* Excerpt
Margaret Galvez, M.P.H.’14, D.N.P., FNP-C, APHN-BC, has long demonstrated a deep commitment to patient care, public and community health, and the mentoring of fellow nurses. She has an M.S.N. in family nurse practitioner and doctor of nurse practice from Frontier Nursing University in Hyden, KY. She is board-certified as a family nurse practitioner and as an advanced public health nurse. She is pursuing a master of business administration degree in ethical leadership from Marist College, Poughkeepsie, NY.
Margaret has worked in a variety of health care organizations including as a charge nurse/staff nurse in intensive care and emergency medicine and as a community health manager on behalf of the largest hospital in Fort Worth, TX. She is now a urology nurse practitioner in Troy, NY.
As an M.P.H. student, Margaret was recruited by Sarah McCool, M.P.H.’14, to do her capstone on training Haitian women to become birth attendants in their communities. She has been active in global health service for more than a decade and served as a volunteer Spanish-speaking nurse practitioner in a family health clinic in Guatemala in 2019.

* Problems to solve
1. Reproduce the stretch of the profile of Margaret Galvez from "Margaret has worked" through "in Troy, NY.".
2. According to the profile of Margaret Galvez, how did her M.P.H. capstone come to focus on training Haitian women as birth attendants? Answer in one to three sentences.
3. In the profile of Margaret Galvez, what is her current position, and in which city does she work?
The listing that follows this profile comes from a separate source.

* Collected data entries

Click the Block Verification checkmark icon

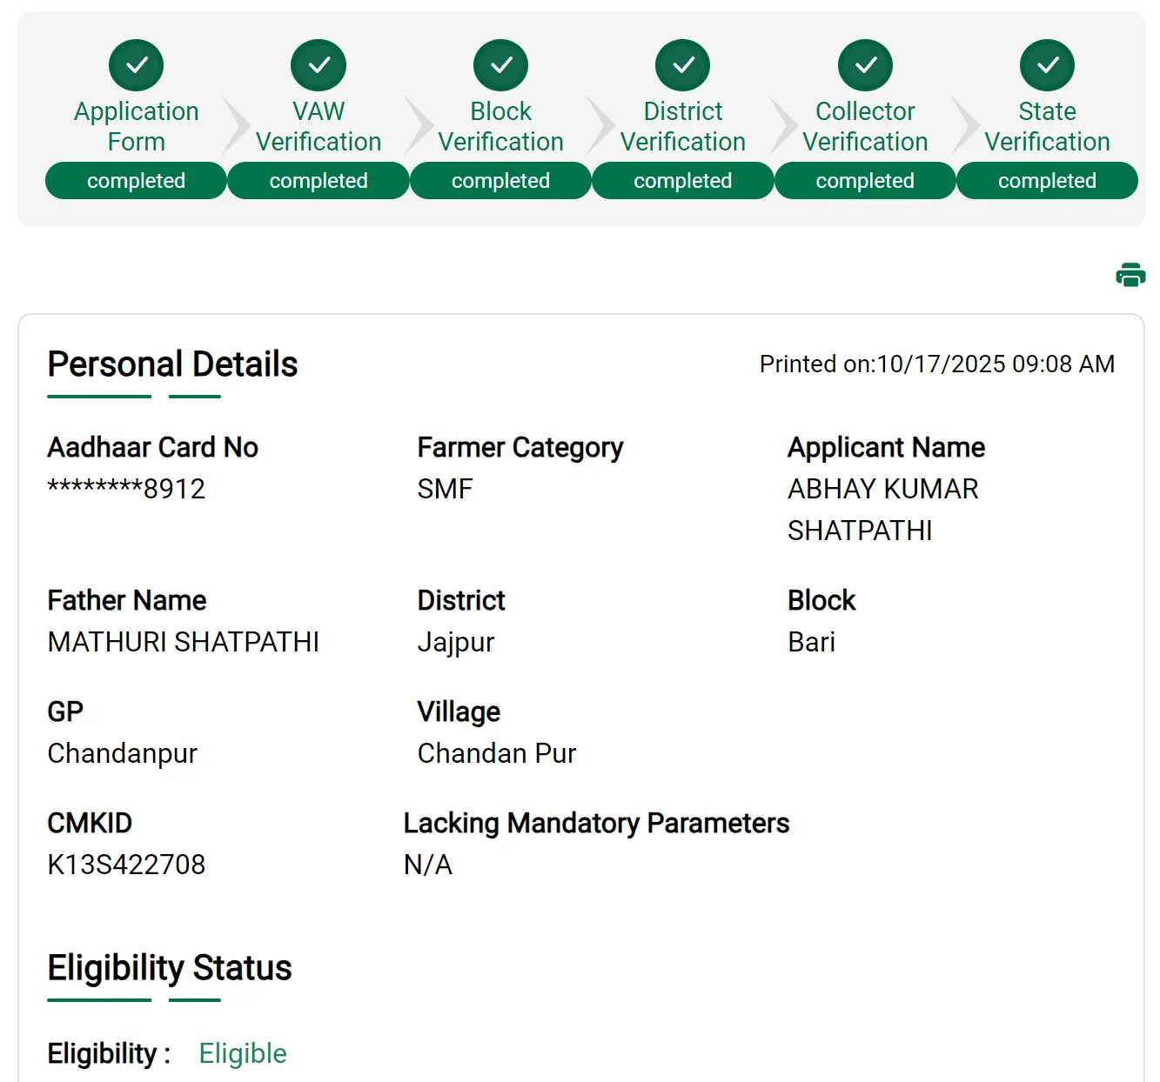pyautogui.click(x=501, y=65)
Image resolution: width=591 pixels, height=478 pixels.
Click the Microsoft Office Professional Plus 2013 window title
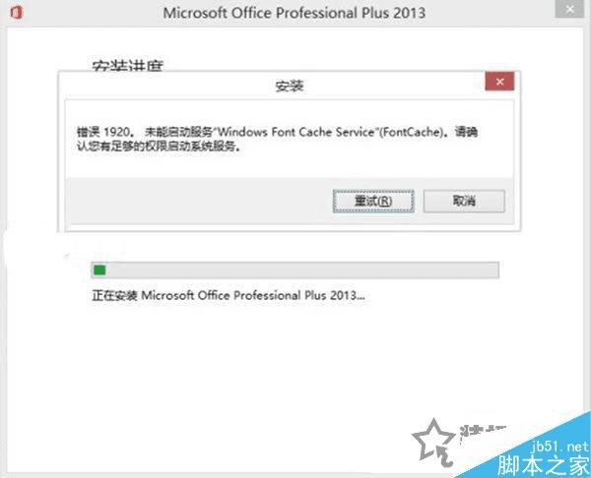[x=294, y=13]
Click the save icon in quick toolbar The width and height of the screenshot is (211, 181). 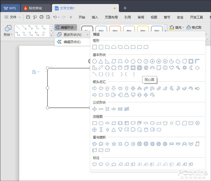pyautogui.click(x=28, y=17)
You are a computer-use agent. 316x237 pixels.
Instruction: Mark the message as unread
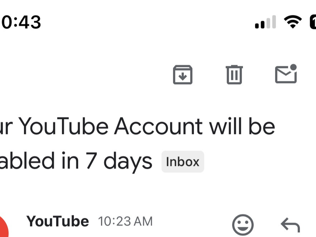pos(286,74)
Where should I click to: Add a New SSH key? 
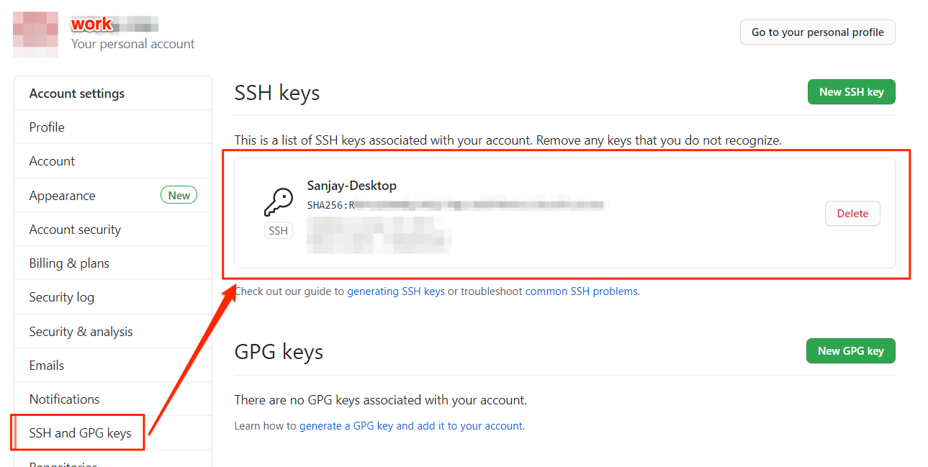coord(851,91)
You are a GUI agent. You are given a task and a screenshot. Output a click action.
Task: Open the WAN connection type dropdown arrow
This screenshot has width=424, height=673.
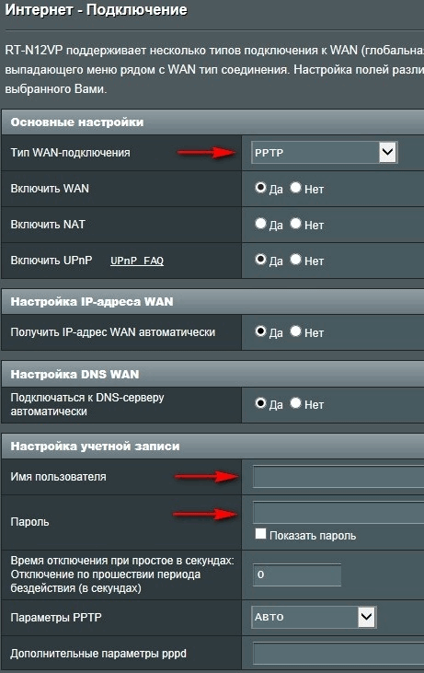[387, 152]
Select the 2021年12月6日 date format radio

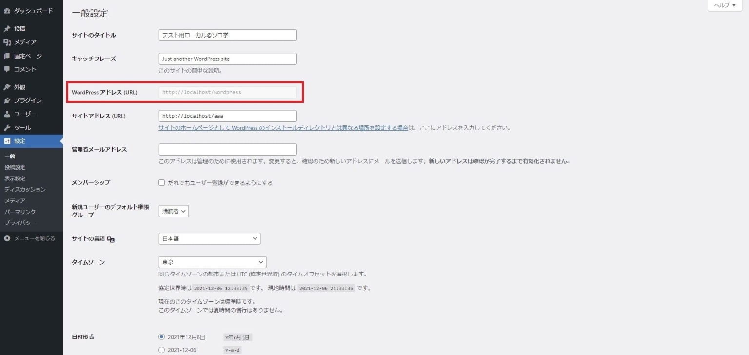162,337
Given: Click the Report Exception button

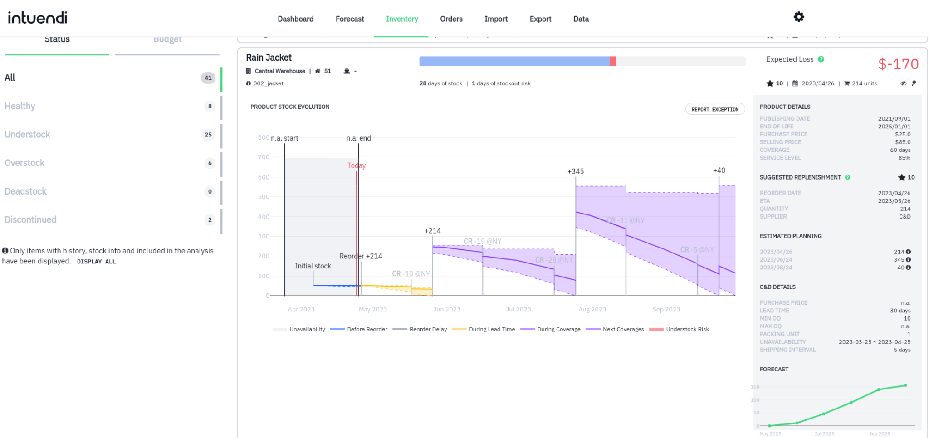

* Results for the exercise
1.
Margaret has worked in a variety of health care organizations including as a charge nurse/staff nurse in intensive care and emergency medicine and as a community health manager on behalf of the largest hospital in Fort Worth, TX. She is now a urology nurse practitioner in Troy, NY.

2. As an M.P.H. student, she was recruited by Sarah McCool, M.P.H.'14, to do her capstone on training Haitian women to become birth attendants in their communities.

3. She is a urology nurse practitioner in Troy, NY.